--- PROBLEM ---
Render the records below as a Markdown table with the columns Row and Line, giving each line a row number and skipping blank lines. Leave the pictures out.

--- DATASET RECORDS ---
□ □ □ □ □

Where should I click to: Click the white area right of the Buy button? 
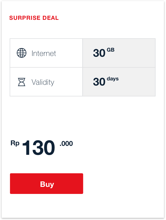pos(122,184)
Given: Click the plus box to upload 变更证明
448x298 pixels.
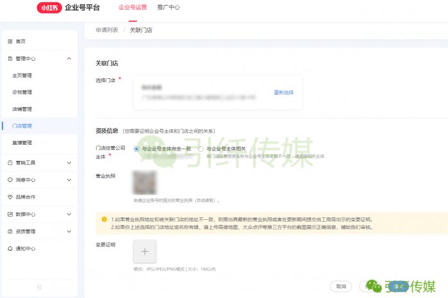Looking at the screenshot, I should (x=144, y=252).
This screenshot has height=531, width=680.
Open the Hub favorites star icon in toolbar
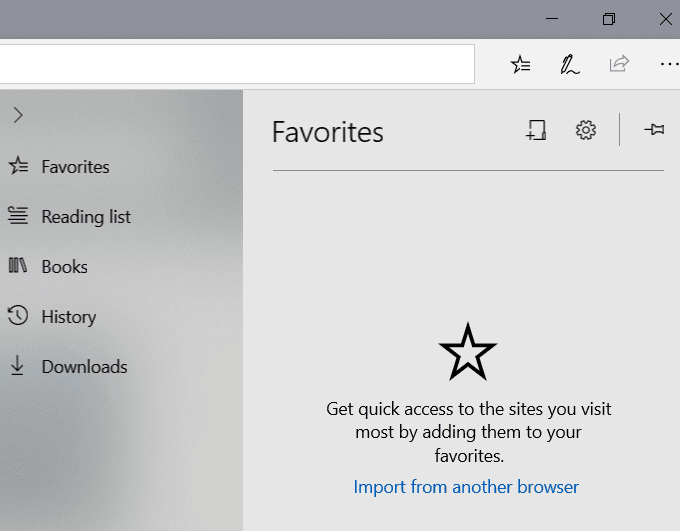point(521,65)
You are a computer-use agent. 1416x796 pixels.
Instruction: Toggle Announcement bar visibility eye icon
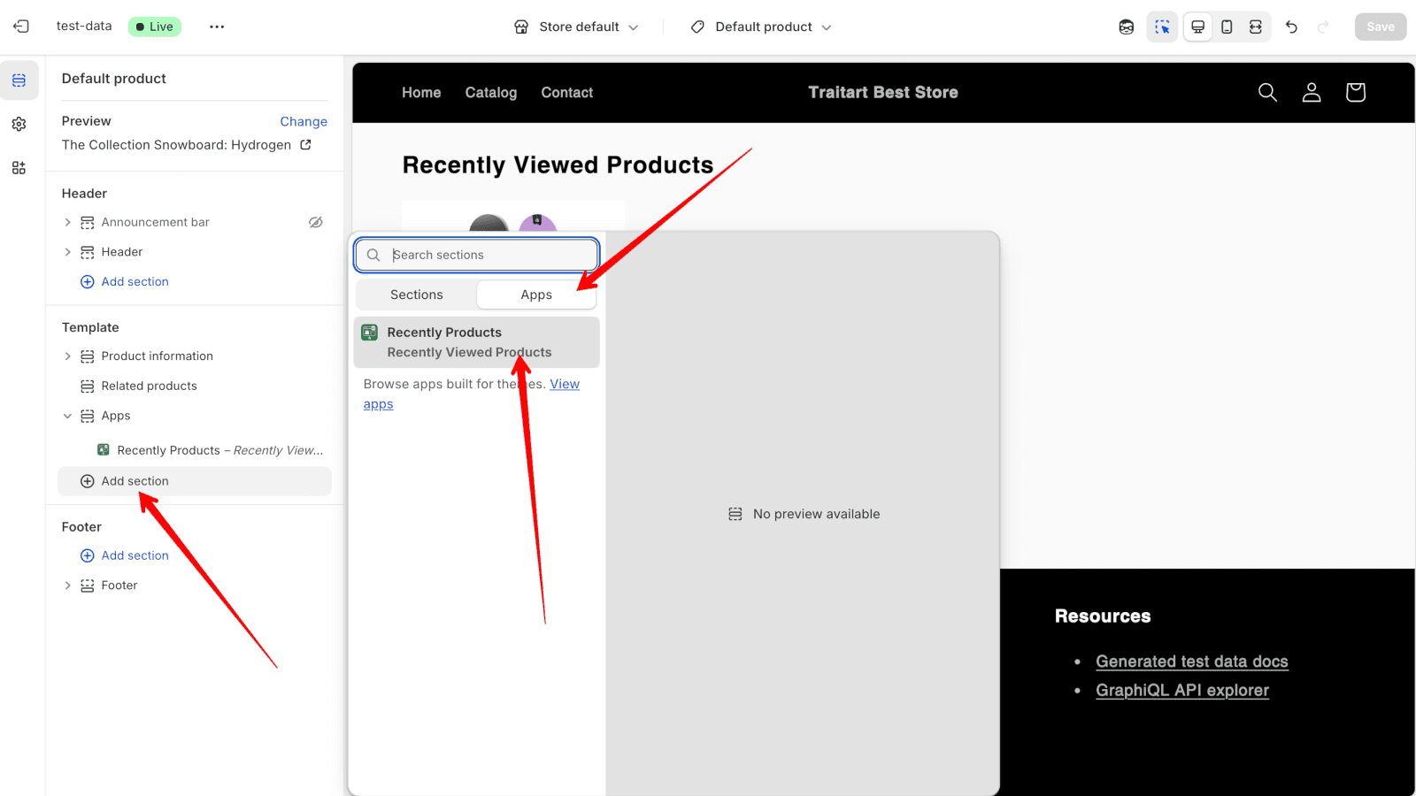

□ □ □ □ □

--- RESPONSE FOR THIS EXERCISE ---
| Row | Line |
|---|---|
| 1 | Where should I click to: Click the white area right of the Buy button?  |
| 2 | pos(122,184) |
| 3 | Given: Click the plus box to upload 变更证明 |
| 4 | 448x298 pixels. |
| 5 | Looking at the screenshot, I should (x=144, y=252). |
| 6 | This screenshot has height=531, width=680. |
| 7 | Open the Hub favorites star icon in toolbar |
| 8 | point(521,65) |
| 9 | You are a computer-use agent. 1416x796 pixels. |
| 10 | Instruction: Toggle Announcement bar visibility eye icon |